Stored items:

⁂

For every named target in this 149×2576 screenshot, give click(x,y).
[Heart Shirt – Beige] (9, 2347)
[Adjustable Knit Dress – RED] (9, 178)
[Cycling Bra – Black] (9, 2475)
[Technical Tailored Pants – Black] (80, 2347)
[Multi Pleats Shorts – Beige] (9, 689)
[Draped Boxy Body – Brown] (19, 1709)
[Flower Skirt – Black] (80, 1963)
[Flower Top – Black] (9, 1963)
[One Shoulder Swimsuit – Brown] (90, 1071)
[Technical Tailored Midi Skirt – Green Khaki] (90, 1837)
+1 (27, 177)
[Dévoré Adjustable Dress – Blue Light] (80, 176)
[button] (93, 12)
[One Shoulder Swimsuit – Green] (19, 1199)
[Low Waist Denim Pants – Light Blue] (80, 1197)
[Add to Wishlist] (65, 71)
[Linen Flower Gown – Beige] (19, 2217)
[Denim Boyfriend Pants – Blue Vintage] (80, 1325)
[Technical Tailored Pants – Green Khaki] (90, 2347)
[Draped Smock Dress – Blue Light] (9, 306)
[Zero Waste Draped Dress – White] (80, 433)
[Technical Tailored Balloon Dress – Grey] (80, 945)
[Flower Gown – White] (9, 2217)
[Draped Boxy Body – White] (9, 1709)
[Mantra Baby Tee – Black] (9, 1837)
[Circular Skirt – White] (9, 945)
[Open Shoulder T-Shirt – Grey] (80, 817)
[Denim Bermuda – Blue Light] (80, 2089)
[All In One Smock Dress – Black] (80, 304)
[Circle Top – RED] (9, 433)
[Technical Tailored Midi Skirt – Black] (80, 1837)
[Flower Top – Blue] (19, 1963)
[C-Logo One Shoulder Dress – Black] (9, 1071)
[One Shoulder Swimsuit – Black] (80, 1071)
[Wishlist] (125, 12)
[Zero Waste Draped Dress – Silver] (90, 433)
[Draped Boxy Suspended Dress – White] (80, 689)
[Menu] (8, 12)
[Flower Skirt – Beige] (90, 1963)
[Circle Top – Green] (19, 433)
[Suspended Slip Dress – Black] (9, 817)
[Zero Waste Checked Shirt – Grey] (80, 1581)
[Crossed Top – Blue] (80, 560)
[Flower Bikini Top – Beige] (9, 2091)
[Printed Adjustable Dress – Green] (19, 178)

⁂

Exercise: Your answer should be the lines above from the one containing "[Cycling Bra – Black] (9, 2475)" through the one containing "[One Shoulder Swimsuit – Brown] (90, 1071)", copied exactly and with both ends kept.

Completed task:
[Cycling Bra – Black] (9, 2475)
[Technical Tailored Pants – Black] (80, 2347)
[Multi Pleats Shorts – Beige] (9, 689)
[Draped Boxy Body – Brown] (19, 1709)
[Flower Skirt – Black] (80, 1963)
[Flower Top – Black] (9, 1963)
[One Shoulder Swimsuit – Brown] (90, 1071)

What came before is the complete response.